Tomb Raider II, 1997. Tomb Raider III, 1998. The Last Revelation, 1999. Chronicles, 2000. The Angel of Darkness, 2003. Five sequels in seven years from a team that had taken two years on the first, while the same studio was also expected to make other games.

Toby Gard left in 1997, during Tomb Raider II’s development, over disagreements about the direction the character was being taken commercially. The designer of the most famous woman in games walked out of the building a year after she appeared. He founded Confounding Factor, made Galleon, and eventually — years later — worked on Crystal Dynamics’ Tomb Raider reboot, which is a satisfying enough ending that it almost distracts from the middle.

The sequels get harder, and that’s the tell. Tomb Raider II adds guns and people to shoot, III adds difficulty that borders on contempt, and each one refills the same shape with more of everything, because there was no time to ask a design question. This is what annualisation does. It converts a studio’s design capacity into throughput.

By The Last Revelation the team were exhausted enough to kill Lara off in the ending — a transparent bid for a break, and Eidos published Chronicles the following year anyway, built substantially from flashbacks and offcuts. The Last Revelation is the best of the sequels for exactly the reason you’d expect: Egypt gave the team a single coherent setting to build a long interlocking run of levels in, and the design briefly gets room to breathe again.

Angel of Darkness

The Angel of Darkness (2003) is one of the most instructive failures in the medium, and the reason to be precise about it is that it was ambitious.

Core wanted a different game: a darker one, with conversation choices, stealth, an RPG-ish strength system where Lara got physically stronger over the story, and a second playable character. That’s a real design idea. It’s also a wholesale reinvention, attempted on a new engine, for the PS2, by a team that had been shipping annually for six years.

It shipped broken. Missing features, incoherent controls, a story that stops mid-arc. The reviews were brutal and the sales weren’t, and Eidos moved the series to Crystal Dynamics in America. Two planned sequels died with it.

The honest reading: Angel of Darkness is what an exhausted studio’s ambition looks like when it finally gets a chance and gets it at the worst possible moment. Heath-Smith resigned in the aftermath.

The long fade

Core spent its remaining years on work-for-hire. A remake of the original Tomb Raider for the tenth anniversary was well under way — a project the team had considerable enthusiasm for — and Eidos cancelled it in favour of Crystal Dynamics’ Anniversary.
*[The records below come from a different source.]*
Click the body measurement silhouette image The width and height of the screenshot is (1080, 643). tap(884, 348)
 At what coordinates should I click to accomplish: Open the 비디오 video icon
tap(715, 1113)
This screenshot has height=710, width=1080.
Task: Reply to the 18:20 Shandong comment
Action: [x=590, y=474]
Rebellion bought Core in 2006 and renamed it Rebellion Derby. It closed in 2010.

That arc — bought by a publisher, milked, discarded, renamed, shut — is the standard shape, and I’ve traced the same one through Bullfrog’s absorption into EA and DMA’s passage through three owners. The 90s British studios almost all end this way. Core’s version is the harshest because the asset they created was so unusually valuable that nobody was ever going to let them rest it.

What Core actually proved

Two things worth keeping.

The first is a design principle with a long life: constraint produces legibility. Tomb Raider’s grid, its quantised jumps and its refusal to give you a free camera are all restrictions, and they’re precisely what makes a 1996 3D space navigable. The modern games that inherited from it — every ledge-grabbing, wall-running descendant — solved the same problem by making the character stick to everything automatically, which is a solution that removes the puzzle along with the difficulty.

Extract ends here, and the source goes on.